(提示文)
急成長する企業の特徴はたくさんありますが、周りの非連続な成長を遂げているスタートアップから感じた特徴を、あえて3つに絞ってみました。

1. 終始一貫されたユーザ視点

顧客第一主義はよく言われることですが、上手くいっていない企業を見ると、それが中途半端に実施されています(もしくは掲げられているだけの場合も)。

また、ただでさえ事業を創る者は盲目になりやすいです。想いが強すぎて、自分の正しさを裏付ける情報ばかりを拾い、反する情報を見落とします。ユーザを理解するという意識だけでは、日に日に薄れていきます。

その結果、使われないプロダクトや機能が生まれます。一時は上手くいったとしても、ユーザの気持ちは時代と共に変化します。常に理解を深め続けなければ、その変化についていけなくなります。

上手くいっている企業では、ユーザ視点が徹底されています。

圧倒されるほどに、誰の気持ちが中心かがはっきりしています。それを環境で示すために、ベゾスのように会議の際に空席のユーザ席を設けている企業もありました(オンライン会議でも「ユーザ」という名前のアカウントで一席設けていました)。

こちらの記事で強調しているのが、「多くの企業では、理念が実施できていない。」、もう一つが「顧客は常に不安を抱えている。そんな顧客を喜ばせたいという強い想いが、顧客のために創造し続けることへとAmazonを駆り立てている。」の二つです。

多くの企業の行動指針では、表現はまちまちですが顧客第一主義が掲げられています。弊社のバリューでも、「釣り人の課題を捉える」ことを掲げています。

しかし、多くの企業ではそれが徹底されていません。言うは易く行うは難しの代表例かもしれませんが、懸命に実施して実現できないのと、掲げているだけで行動が伴っていないのとでは雲泥の差があります。

プロダクトの全ての意思決定が、ユーザへの深い理解のうえになされているのか。企業の都合によりなされているのか。その度合いは企業により差があります。非連続な成長を遂げている企業では、例外なくユーザの課題が解像度高く把握されています。

(指示)
1. 次の(a)〜(c)が急成長企業の特徴についての文章の内容と合っているかを、それぞれ「はい」か「いいえ」で答えてください。判断の根拠となる文章中の語句もそのまま引用してください。
(a) 筆者は、急成長する企業の特徴を三つに絞って紹介している。
(b) 上手くいっている企業でも、ユーザ視点は中途半端にしか実施されていない。
(c) オンライン会議でも、ユーザのための席を設けていた企業があった。
2. 急成長企業の特徴についての文章を、最後の文の後から書き継いでください。

(提供資料)
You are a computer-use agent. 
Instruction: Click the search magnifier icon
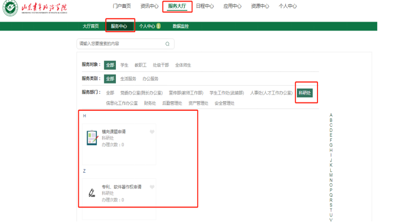click(x=167, y=44)
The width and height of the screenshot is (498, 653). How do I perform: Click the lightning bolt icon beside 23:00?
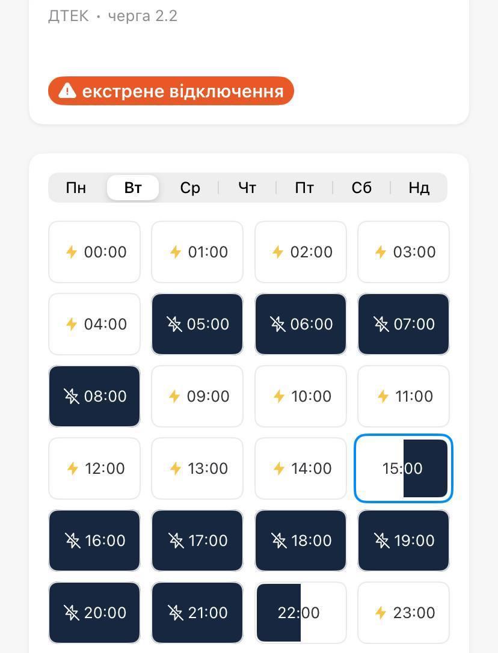point(381,613)
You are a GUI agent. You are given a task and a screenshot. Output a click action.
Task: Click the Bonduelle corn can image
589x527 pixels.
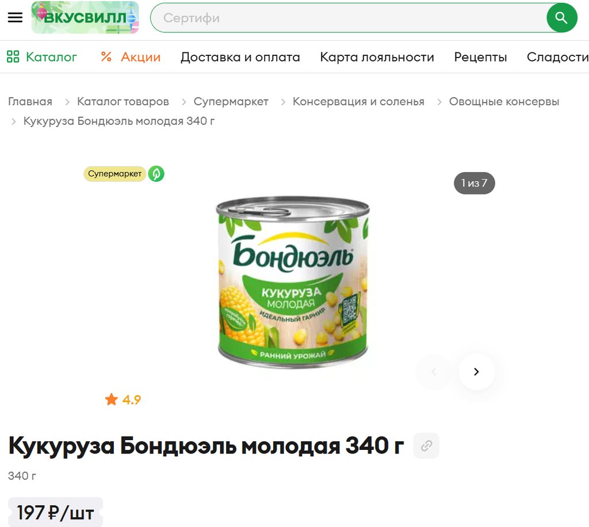293,282
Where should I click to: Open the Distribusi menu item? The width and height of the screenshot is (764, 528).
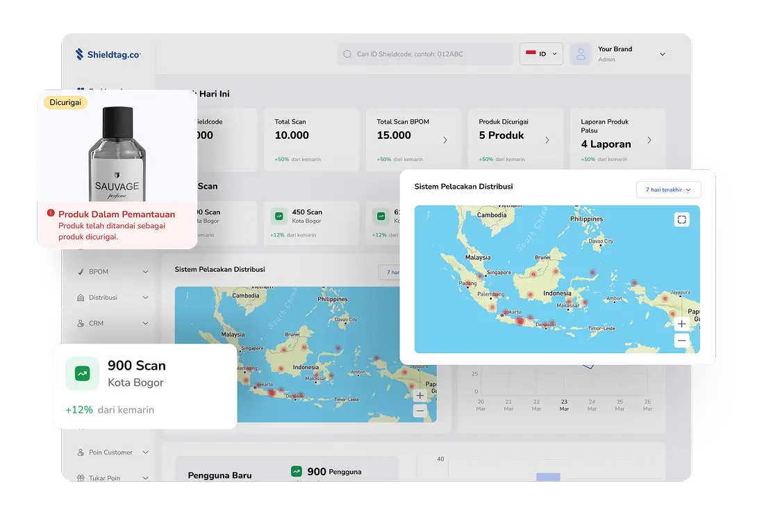[103, 298]
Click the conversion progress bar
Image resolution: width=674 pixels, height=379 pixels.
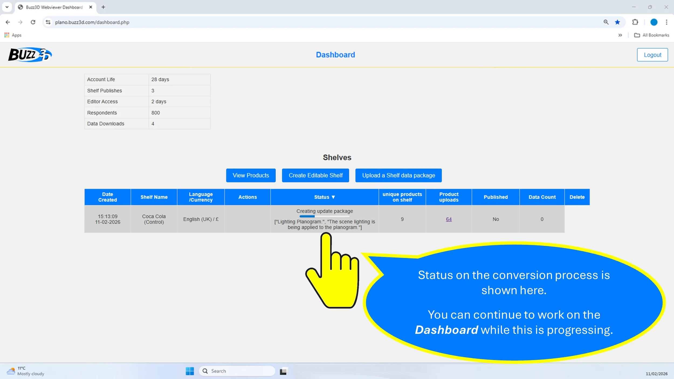coord(324,216)
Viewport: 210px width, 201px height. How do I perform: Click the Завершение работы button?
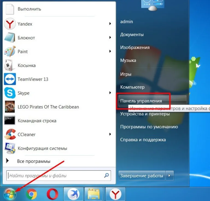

(解答)
1.
(a) はい。「あえて3つに絞ってみました」
(b) いいえ。「上手くいっている企業では、ユーザ視点が徹底されています。」
(c) はい。「オンライン会議でも「ユーザ」という名前のアカウントで一席設けていました」

2.
また、記事にあるような「顧客を喜ばせたいという強い想い」を持っています

ユーザ視点に立つ目的が何なのか。それは顧客に喜んで欲しい、困っている人たちが笑顔になってほしい、という純粋な欲求です。その想いが最適な解決手段を生み出しています。

その源泉がない状態で、ただ「ユーザ視点になろう」と言っても枯渇していきます。

企業の存在意義は何なのか。組織の存在理由を明確に定義し浸透している企業が、終始一貫されたユーザ視点を実現できていると言えます

2. 自分の想いへの諦めが悪い

これは一見先ほどとは真逆のように聞こえるかもしれませんが、急成長している企業(経営者)は、本当に諦めが悪いです。

理想の世界を実現するために、あの手この手で挑戦しています。

おそらく多くの人は、何度か壁にぶつかり、まだ全然届かない。実現には程遠いと感じると、萎えると思います。しかし急成長を遂げている経営者は、そんなことではめげず、常に次の手を考えます。

エジソンではないですが、この手がダメだったと判明したことを良しとし、その結果から次の最適な手段を仮説立てします。

そうこうしているうちに、徐々に実現に近づいていき、ついにはその壁を乗り越えていきます(そして次へと走り続けます)。その諦めの悪さが文化になっている企業は、非常に強いです

急成長する企業では、諦めの悪さが経営者からメンバーに伝染しています。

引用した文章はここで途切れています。